We just arrived at a new rental house and this place is TOXIC!!!
Even though I’ve thrown out most of the leftovers from the last tenant’s cleaning supplies, there’s more to go. And it just occurred to me that you would like to see what I’m throwing out today. This assortment came from the bathroom and under the kitchen sink.
With limited Spanish to read the labels, here’s how I’m making decisions. This goes left to right.
- Suavitel – it has a precaution section on the back label, plus it lists perfume as an ingredient. It’s going into the garbage.
- Vanish Max 2X laundry soap – looks not too bad, but the fragrance is so nauseating, it’s going.
- Kitchen Mate Oven and Grill Cleaner – commercial strength. Warning is Keep out of Reach of Children and Danger: Corrosive. Causes skin burns. Use adequate ventilation and avoid inhaling. Here’s list from the label: (potassium hydroxide 1310-58-3) and diethylene glycol monoethyl ether (111-90-0) I don’t know how to dispose of this – I’m going to leave it outside for now.
- Alcohol bottle – has a skull and crossbones on it, plus a warning about children. I feel it’s safe to pour down the toilet, so it’s gone now.
- Clorox – Dr. Hulda Clark has already declared this to be unsafe, so it will be stored outside until we need it for occasionally cleaning toilets.
- Protex Deo 12 soap (not pictured) – stating that it eliminates 99.9% of bacteria, and the ingredient list says: Sodium Palmitate or Sodium Oleate or Sodium Laurate, PEG 12, parfume, Triclocarbon, citric acid, titanium dioxide, Green 3, Ext D & C Violet 2. All 4 bars are going into the garbage also.
- Citrodex bottle with approx. 1 inch of a greenish murky liquid. I don’t know what it is and it has no warnings or instructions on the label. It will be going into the garbage.
- Baygon Roach killer – This one looks really scary and hubby tells me it looks like the worst of the collection! There’s got to be a natural bug killer recipe out there somewhere. This one will be the subject of another post on this site.

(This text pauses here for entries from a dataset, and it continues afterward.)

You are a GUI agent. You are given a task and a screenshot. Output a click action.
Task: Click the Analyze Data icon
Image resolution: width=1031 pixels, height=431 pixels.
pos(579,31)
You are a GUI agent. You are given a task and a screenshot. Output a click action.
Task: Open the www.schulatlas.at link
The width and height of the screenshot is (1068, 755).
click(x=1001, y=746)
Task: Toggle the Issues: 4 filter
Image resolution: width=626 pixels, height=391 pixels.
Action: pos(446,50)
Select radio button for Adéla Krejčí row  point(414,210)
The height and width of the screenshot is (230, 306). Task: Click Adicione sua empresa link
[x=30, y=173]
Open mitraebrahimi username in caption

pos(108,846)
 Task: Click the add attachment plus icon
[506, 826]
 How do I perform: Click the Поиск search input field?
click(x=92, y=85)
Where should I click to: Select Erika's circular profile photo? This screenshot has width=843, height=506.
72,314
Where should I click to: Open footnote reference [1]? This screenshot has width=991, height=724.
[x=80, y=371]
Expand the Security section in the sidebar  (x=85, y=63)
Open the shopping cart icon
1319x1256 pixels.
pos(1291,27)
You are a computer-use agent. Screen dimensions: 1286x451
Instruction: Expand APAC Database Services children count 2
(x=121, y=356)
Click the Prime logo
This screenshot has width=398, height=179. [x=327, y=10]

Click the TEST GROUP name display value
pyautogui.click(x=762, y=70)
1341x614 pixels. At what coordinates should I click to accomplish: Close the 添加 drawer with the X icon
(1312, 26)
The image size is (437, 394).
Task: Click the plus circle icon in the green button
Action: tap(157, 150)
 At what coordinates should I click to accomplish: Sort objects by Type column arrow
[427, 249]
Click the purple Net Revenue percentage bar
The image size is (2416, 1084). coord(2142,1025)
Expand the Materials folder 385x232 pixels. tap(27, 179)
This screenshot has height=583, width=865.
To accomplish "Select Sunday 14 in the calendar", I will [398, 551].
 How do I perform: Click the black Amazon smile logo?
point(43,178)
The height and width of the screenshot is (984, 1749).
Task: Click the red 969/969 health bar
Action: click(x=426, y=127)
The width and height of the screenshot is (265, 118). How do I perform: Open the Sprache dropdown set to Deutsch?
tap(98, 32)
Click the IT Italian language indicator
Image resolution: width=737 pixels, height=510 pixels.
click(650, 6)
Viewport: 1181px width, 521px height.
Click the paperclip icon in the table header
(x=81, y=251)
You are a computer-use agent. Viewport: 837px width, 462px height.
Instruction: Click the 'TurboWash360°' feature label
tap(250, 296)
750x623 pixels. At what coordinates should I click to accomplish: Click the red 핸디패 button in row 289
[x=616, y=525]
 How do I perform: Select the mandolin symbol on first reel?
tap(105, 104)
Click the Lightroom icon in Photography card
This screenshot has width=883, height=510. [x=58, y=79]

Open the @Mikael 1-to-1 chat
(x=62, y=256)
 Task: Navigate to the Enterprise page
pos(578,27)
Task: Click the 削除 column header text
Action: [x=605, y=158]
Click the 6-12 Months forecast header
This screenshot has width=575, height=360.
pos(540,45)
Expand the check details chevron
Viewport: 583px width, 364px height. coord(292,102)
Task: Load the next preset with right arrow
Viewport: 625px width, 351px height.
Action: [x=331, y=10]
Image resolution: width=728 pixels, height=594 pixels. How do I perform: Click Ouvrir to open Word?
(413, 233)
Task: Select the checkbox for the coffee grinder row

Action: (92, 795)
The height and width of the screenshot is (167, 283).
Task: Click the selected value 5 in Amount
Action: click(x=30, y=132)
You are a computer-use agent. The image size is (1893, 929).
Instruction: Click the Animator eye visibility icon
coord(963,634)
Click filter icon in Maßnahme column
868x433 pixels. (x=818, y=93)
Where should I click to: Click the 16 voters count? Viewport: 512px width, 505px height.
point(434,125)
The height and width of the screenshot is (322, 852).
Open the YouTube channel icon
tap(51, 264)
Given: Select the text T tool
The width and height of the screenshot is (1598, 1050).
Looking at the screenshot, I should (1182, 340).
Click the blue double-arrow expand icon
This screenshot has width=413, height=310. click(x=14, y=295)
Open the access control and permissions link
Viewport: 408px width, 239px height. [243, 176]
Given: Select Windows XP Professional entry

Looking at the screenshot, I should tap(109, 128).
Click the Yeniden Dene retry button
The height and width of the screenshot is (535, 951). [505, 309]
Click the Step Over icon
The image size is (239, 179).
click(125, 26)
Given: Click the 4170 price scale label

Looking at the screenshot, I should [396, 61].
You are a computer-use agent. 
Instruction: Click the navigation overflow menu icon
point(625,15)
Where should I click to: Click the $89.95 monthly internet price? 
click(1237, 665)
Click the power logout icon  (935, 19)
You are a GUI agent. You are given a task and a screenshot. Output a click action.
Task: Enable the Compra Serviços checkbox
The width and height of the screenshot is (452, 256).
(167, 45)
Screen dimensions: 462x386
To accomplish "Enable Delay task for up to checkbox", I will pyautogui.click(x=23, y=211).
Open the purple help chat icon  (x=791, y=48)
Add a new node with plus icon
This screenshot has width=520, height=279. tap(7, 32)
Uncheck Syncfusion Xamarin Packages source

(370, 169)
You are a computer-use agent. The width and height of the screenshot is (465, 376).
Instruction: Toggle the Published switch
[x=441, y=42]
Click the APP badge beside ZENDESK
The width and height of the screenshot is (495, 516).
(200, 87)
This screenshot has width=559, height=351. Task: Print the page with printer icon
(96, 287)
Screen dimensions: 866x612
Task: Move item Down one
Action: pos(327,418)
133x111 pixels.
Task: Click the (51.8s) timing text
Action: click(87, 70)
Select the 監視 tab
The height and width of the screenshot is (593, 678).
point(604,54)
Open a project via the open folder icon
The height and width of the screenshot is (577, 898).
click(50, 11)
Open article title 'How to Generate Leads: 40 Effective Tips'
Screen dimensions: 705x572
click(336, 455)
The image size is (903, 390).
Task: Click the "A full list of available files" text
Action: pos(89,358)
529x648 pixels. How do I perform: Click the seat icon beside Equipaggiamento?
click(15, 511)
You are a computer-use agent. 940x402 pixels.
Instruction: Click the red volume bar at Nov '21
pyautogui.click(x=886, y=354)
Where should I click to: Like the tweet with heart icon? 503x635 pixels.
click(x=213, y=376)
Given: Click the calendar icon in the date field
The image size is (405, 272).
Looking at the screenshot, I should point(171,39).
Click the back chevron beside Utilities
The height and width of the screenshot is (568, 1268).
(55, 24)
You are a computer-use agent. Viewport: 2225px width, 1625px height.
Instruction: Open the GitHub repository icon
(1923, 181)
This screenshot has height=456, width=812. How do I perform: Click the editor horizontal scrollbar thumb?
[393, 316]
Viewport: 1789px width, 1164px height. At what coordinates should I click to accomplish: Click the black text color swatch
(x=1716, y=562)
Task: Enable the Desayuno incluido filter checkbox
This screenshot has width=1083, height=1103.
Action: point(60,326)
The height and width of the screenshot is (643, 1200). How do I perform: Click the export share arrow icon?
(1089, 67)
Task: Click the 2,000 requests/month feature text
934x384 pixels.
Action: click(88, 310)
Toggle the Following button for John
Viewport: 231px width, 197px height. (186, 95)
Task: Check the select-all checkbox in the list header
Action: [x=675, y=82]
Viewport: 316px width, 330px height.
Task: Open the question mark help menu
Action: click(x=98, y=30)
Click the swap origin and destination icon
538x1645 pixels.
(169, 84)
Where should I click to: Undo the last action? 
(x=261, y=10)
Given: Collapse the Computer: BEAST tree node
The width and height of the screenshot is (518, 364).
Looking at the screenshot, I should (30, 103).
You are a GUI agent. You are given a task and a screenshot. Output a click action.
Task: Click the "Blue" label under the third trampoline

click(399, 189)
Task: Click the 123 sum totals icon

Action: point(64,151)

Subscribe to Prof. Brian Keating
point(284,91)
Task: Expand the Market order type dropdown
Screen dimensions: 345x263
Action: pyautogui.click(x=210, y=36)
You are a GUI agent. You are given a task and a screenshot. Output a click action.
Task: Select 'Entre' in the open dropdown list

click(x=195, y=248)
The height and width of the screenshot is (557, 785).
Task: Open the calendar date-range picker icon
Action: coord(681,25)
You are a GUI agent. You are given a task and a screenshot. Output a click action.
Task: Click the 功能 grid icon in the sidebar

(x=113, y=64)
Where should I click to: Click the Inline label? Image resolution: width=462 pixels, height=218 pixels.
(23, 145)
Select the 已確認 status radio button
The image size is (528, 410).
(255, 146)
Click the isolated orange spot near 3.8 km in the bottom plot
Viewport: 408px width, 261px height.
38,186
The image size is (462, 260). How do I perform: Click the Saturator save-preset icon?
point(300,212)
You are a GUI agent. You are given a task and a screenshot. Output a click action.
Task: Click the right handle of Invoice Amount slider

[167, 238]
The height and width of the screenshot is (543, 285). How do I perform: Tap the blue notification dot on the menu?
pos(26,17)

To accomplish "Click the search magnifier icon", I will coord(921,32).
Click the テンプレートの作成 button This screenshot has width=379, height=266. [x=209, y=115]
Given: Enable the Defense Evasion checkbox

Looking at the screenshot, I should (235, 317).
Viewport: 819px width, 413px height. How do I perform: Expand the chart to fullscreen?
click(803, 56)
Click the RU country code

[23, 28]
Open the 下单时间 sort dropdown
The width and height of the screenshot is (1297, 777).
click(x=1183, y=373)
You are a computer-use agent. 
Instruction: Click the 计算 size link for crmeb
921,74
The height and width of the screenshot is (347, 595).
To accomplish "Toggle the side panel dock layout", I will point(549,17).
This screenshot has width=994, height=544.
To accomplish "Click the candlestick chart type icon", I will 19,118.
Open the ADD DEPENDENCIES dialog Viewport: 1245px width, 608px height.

- Axion and Pril cleaners – can’t tell if they clean dishes or laundry. I cannot read the ingredient lists if they have one because the writing is behind the liquid. They have strong fragrances, so they are going in the garbage.
One question I have is: Is the labeling here in Central America similar to the North American labeling system where they are ‘supposed’ to list all ingredients? Also, do they put symbols on all hazardous products? I’m not taking chances, and am starting from scratch.
I hope you go through your cupboards regularly to clean out toxic items that have crept into your cupboards some way or other. Here are some tips: Look for symbols of skull and crossbones, a corroded hand, Caution section or Warnings. Avoid these items. For simple cleaning, stick to known items like vinegar and baking soda. Every country that I have traveled to, vinegar and baking soda are common ingredients that you can find easily.
If you are cleaning up chemicals in your home for the first time, see “How to Detoxify Your Home” where I walk you through the steps that I took in cleaning up our home.
Yours for getting rid of poisons in the home!